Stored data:

-.-.-

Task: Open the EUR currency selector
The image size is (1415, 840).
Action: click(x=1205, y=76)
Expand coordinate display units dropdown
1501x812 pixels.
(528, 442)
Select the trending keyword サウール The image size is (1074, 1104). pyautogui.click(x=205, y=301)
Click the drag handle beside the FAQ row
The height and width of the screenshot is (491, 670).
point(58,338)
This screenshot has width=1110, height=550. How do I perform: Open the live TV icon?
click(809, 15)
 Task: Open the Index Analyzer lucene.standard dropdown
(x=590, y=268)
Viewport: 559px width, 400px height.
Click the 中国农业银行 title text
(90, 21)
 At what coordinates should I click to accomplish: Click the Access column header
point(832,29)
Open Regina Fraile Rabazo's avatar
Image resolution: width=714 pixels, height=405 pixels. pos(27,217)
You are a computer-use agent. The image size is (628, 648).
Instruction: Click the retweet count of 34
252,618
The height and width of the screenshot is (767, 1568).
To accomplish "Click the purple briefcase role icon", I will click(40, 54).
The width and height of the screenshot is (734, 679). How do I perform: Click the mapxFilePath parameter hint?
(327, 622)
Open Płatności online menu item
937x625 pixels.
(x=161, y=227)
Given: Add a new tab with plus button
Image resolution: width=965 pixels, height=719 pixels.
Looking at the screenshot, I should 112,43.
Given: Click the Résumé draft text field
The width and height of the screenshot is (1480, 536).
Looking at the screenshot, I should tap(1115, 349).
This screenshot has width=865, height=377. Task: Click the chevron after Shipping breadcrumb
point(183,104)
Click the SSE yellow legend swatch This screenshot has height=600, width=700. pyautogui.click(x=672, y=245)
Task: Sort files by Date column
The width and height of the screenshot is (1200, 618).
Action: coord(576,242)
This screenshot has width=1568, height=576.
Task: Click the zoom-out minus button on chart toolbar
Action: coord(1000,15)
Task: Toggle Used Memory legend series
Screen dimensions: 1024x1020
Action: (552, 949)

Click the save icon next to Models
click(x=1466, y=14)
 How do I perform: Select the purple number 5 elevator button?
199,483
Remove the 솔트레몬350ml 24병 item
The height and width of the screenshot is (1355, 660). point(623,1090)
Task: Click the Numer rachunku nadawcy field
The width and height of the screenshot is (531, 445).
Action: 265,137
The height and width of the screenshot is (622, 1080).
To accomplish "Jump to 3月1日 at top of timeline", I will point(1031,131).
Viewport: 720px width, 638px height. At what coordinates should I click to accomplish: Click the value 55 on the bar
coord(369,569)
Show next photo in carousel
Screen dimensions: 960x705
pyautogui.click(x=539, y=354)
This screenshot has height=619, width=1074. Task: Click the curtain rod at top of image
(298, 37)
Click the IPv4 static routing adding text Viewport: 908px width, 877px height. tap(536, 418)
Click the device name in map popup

-.-.-

Every entry is to be transcribed exactly as it stands.

Answer space:
Task: Open the EUR currency selector
The image size is (1415, 840).
Action: click(x=1205, y=76)
Expand coordinate display units dropdown
1501x812 pixels.
(528, 442)
Select the trending keyword サウール The image size is (1074, 1104). pyautogui.click(x=205, y=301)
Click the drag handle beside the FAQ row
The height and width of the screenshot is (491, 670).
point(58,338)
This screenshot has width=1110, height=550. How do I perform: Open the live TV icon?
click(809, 15)
 Task: Open the Index Analyzer lucene.standard dropdown
(x=590, y=268)
Viewport: 559px width, 400px height.
Click the 中国农业银行 title text
(90, 21)
 At what coordinates should I click to accomplish: Click the Access column header
point(832,29)
Open Regina Fraile Rabazo's avatar
Image resolution: width=714 pixels, height=405 pixels. pos(27,217)
You are a computer-use agent. The image size is (628, 648).
Instruction: Click the retweet count of 34
252,618
The height and width of the screenshot is (767, 1568).
To accomplish "Click the purple briefcase role icon", I will click(40, 54).
The width and height of the screenshot is (734, 679). How do I perform: Click the mapxFilePath parameter hint?
(327, 622)
Open Płatności online menu item
937x625 pixels.
(x=161, y=227)
Given: Add a new tab with plus button
Image resolution: width=965 pixels, height=719 pixels.
Looking at the screenshot, I should 112,43.
Given: Click the Résumé draft text field
The width and height of the screenshot is (1480, 536).
Looking at the screenshot, I should tap(1115, 349).
This screenshot has width=865, height=377. Task: Click the chevron after Shipping breadcrumb
point(183,104)
Click the SSE yellow legend swatch This screenshot has height=600, width=700. pyautogui.click(x=672, y=245)
Task: Sort files by Date column
The width and height of the screenshot is (1200, 618).
Action: coord(576,242)
This screenshot has width=1568, height=576.
Task: Click the zoom-out minus button on chart toolbar
Action: coord(1000,15)
Task: Toggle Used Memory legend series
Screen dimensions: 1024x1020
Action: (552, 949)

Click the save icon next to Models
click(x=1466, y=14)
 How do I perform: Select the purple number 5 elevator button?
199,483
Remove the 솔트레몬350ml 24병 item
The height and width of the screenshot is (1355, 660). point(623,1090)
Task: Click the Numer rachunku nadawcy field
The width and height of the screenshot is (531, 445).
Action: 265,137
The height and width of the screenshot is (622, 1080).
To accomplish "Jump to 3月1日 at top of timeline", I will point(1031,131).
Viewport: 720px width, 638px height. At what coordinates should I click to accomplish: Click the value 55 on the bar
coord(369,569)
Show next photo in carousel
Screen dimensions: 960x705
pyautogui.click(x=539, y=354)
This screenshot has height=619, width=1074. Task: Click the curtain rod at top of image
(298, 37)
Click the IPv4 static routing adding text Viewport: 908px width, 877px height. tap(536, 418)
Click the device name in map popup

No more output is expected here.